その事を踏まえた上で建物を解体するのかどうかを考えてみましょう。
4.将来利用するため相続した空き家を維持管理する
相続した空き家にいずれ自分が住む事を考えていて、人に貸したり売りたくないという方もおられます。その場合には、きちんとした維持管理をしていく事が求められます。
維持管理をきちんとしていれば、建物を良い状態に保つ事ができます。一度劣化した家を修理するより、定期的なメンテナンスをしていく方が結果的に費用が安く済みます。
自分で管理する事ができる場合は良いのですが、住まいが離れていたり、忙しくてメンテナンスに時間と手間をかける事が難しい場合は、空き家管理のサービスを提供している業者などに依頼するという方法もあります。
インターネットなどで検索すれば、いくつか業者を見つける事ができるでしょう。
空き家をきちんと管理をしていくべき他の理由は、空き家を放置していると、様々なリスクが発生するからです。
その点については、次の項目で解説していきます。
はっきり言って相続した空き家は放っておくと良い事がない
相続した空き家をそのままにしてしまう理由はたくさんあります。
- 相続人の間で空き家をどうするかなかなか意見がまとまらない
- 相続した家を売ったり貸したりして活用するのは気が引ける
- 一体どこに相談すれば良いのかわからない
- 忙しくて考える時間も精神的余裕もない
このような理由で、相続した空き家を放置してしまう場合があります。
でも、相続した空き家を何もせずに放置すると様々なリスクや経済的損失が発生してしまう可能性があります。
災害時のリスク
台風や地震などの災害が発生した場合、建物が老朽化していると倒壊してしまったり、壁や屋根材が剥がれて周辺の家や人に二次被害を与えてしまう可能性があります。
その場合、建物の所有者が損害賠償など民事上の責任を問われる可能性があります。
周辺環境への悪影響
空き家があると、ゴミが敷地内に捨てられたり、不審者が入り込んだり、周辺の治安や環境に悪影響を及ぼす危険があります。
また庭の草木が伸び放題になっていると、スズメバチやその他の害獣が発生してしまう可能性もあります。
特定空き家に指定されるリスク
平成26年に「空家等対策の推進に関する特別措置法」が制定されました。
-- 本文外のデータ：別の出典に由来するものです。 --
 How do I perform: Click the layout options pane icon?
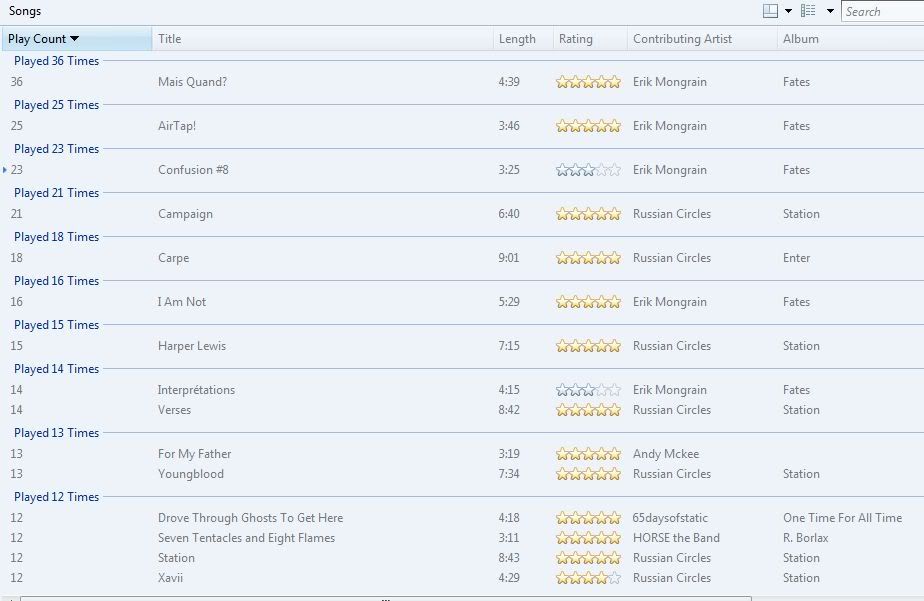[x=770, y=11]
この法律に基づき、自治体によって「特定空家」に指定されると、様々なデメリットが生じるようになります。
例えば、自治体から「特定空家」として除却や改善の勧告を受けると、固定資産税の優遇措置が受けられなくなります。そうなると税額が最大で6倍ほどになる可能性があります。
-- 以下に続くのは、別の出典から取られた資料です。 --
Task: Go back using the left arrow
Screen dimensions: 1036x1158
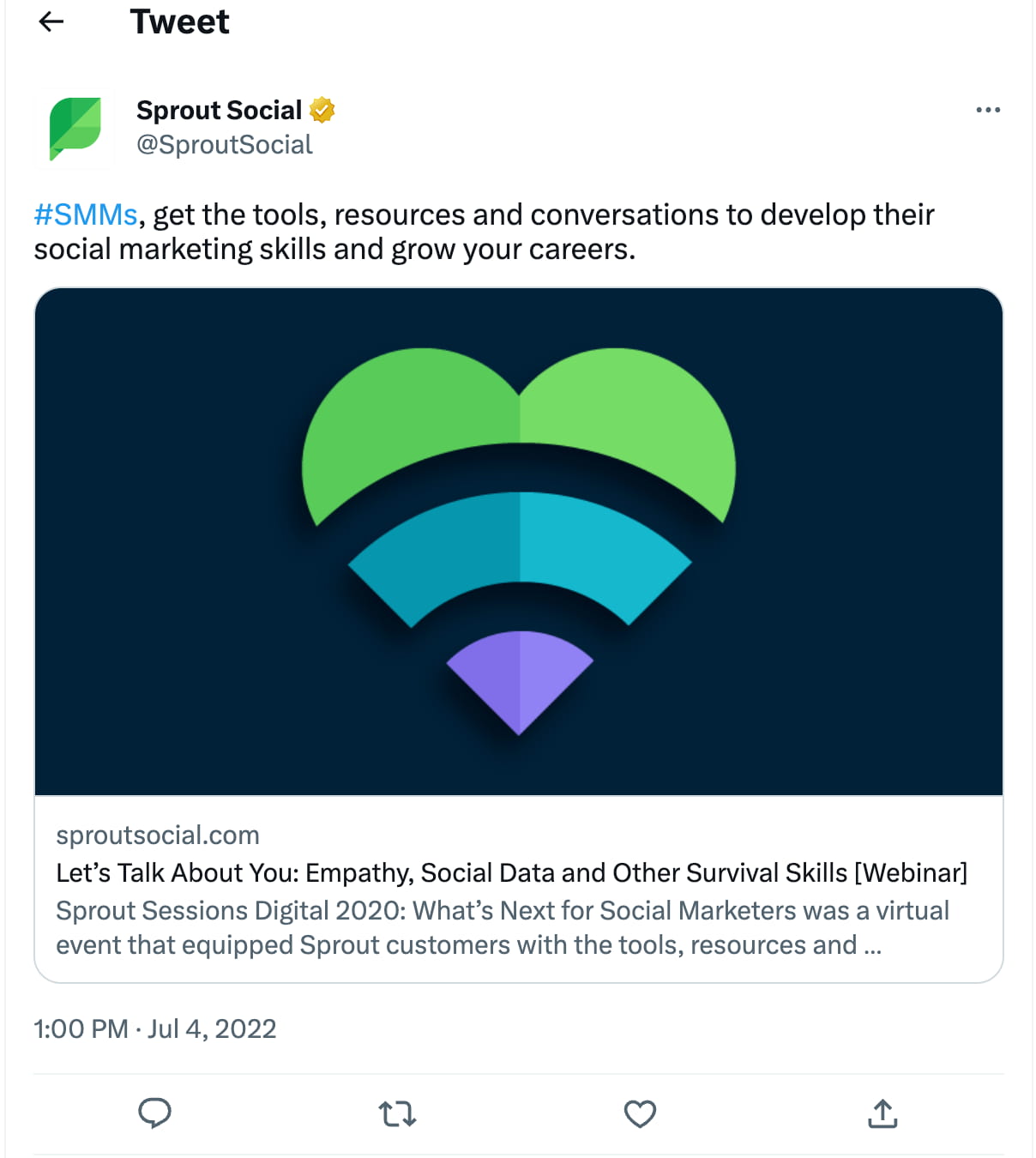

また、勧告に従わないと過料を課せられたり強制的に行政による取り壊し、費用の請求という可能性も出てきます。
「空き家等対策の推進に関する特別措置法」について、詳しくは国土交通省のホームページをご覧ください。
今すぐにできる3つの事とは?
空き家を放置しておくのはリスクが多いという事を解説してきました。でも、一体何から手をつければ良いの?と思われるかもしれませんね。
まずは、次の3つの事を順番に行ってみましょう。
- 家族と相談して方向性を決める
- 売った場合、貸した場合の価格を見積もる
- 自治体の行っている施策について役所に確認する
1.家族と相談して方向性を決める
まずは、「空き家を今後どうするのか」という方向性を決めましょう。
相続人など、関係者が複数いる場合には、皆で話し合いをする必要があるかもしれません。でも、まずは自分がどうしたいか、どうするべきだと思うかをはっきりさせ、その上で話し合いましょう。
家族の中でそれぞれ感情や事情もあるかもしれませんが、「このまま放置しておく」という選択肢はなくしてしまいましょう。
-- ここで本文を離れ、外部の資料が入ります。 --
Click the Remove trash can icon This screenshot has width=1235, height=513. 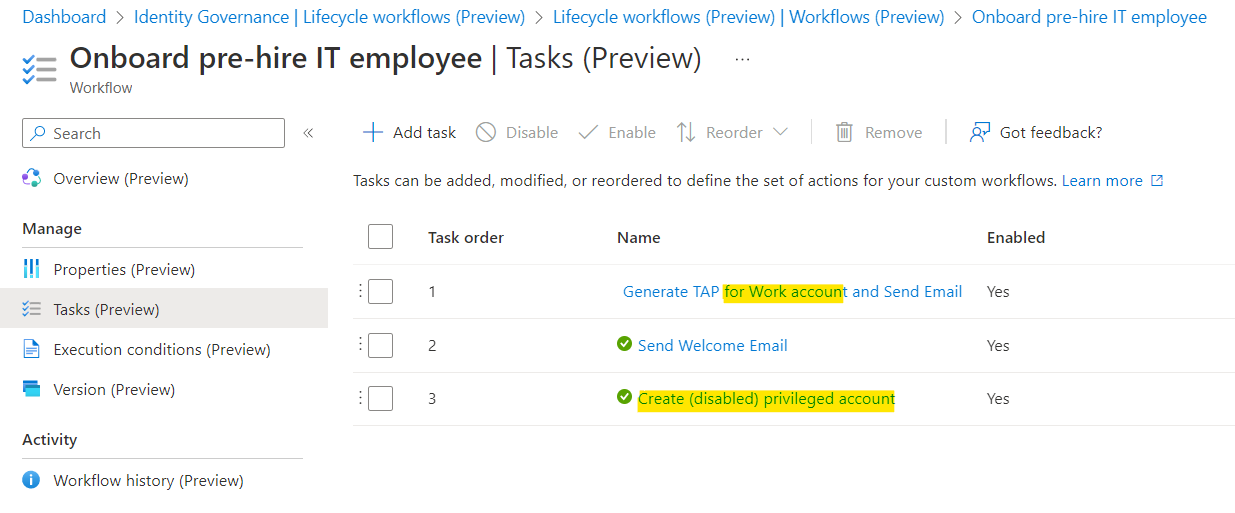845,132
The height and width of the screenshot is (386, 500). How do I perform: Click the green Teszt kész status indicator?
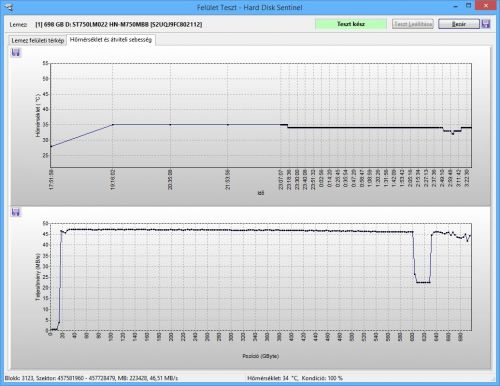(351, 24)
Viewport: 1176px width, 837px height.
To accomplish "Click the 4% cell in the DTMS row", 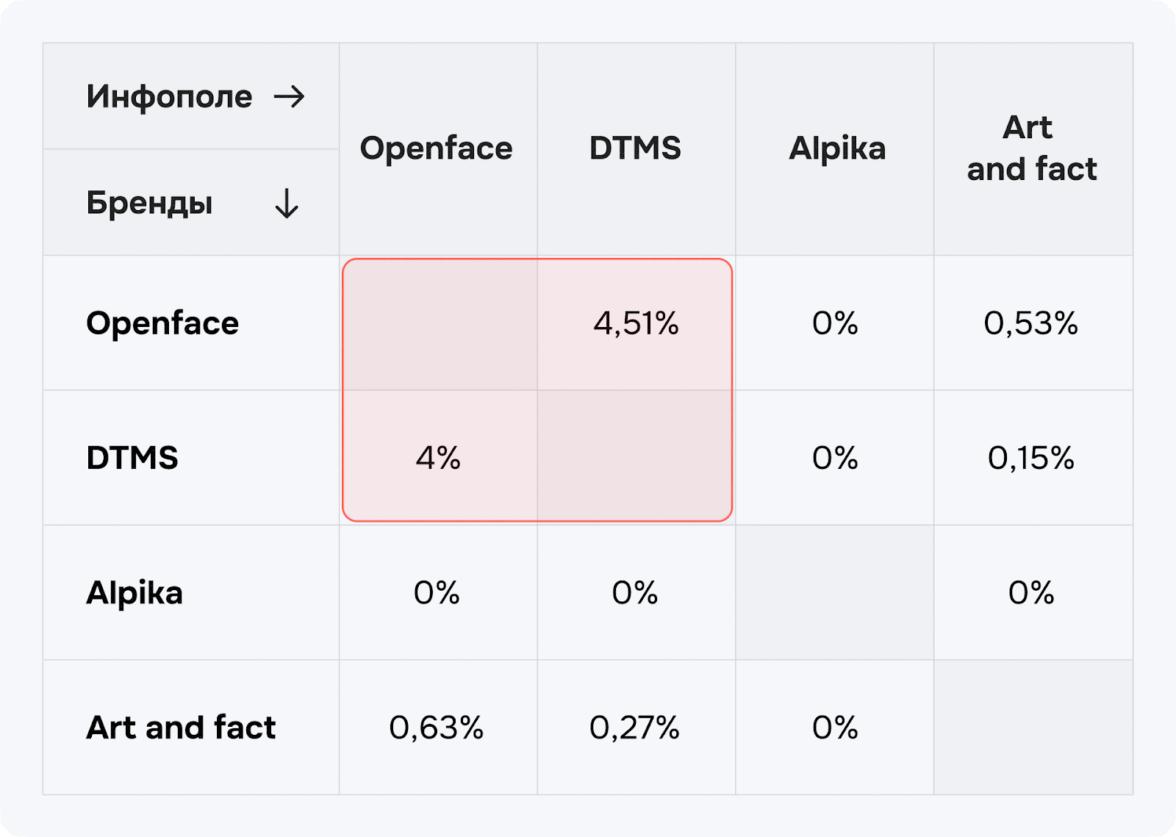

関係者の中で処分に反対する人がいれば、空き家を放置しておく事の現実的なデメリットを説明してください。何かの損害が実際に発生してから動く必要はありません。今のうちに方向性を決めてきちんとした対処をしていくのが得策です。
取るべき選択肢は
- 売る
- 貸す
- 取り壊す
- メンテナンスをしながら維持する
のいずれかです。「そのまま放置」は無しにしましょう。
2.売った場合、貸した場合の価格を見積もる
いくらで売れるのか、貸す場合はどれくらいの家賃を取れる見込みがあるのかなど、不動産屋に相談して見積もりを取りましょう。具体的な数字があれば、現実的に今後の方向性を考えやすくなります。
「こんな高く売れるなら売ってもいいかな」とか、「意外に良い金額で貸せそうだな」とか新たな発見があり、方向性が見えてくるかもしれません。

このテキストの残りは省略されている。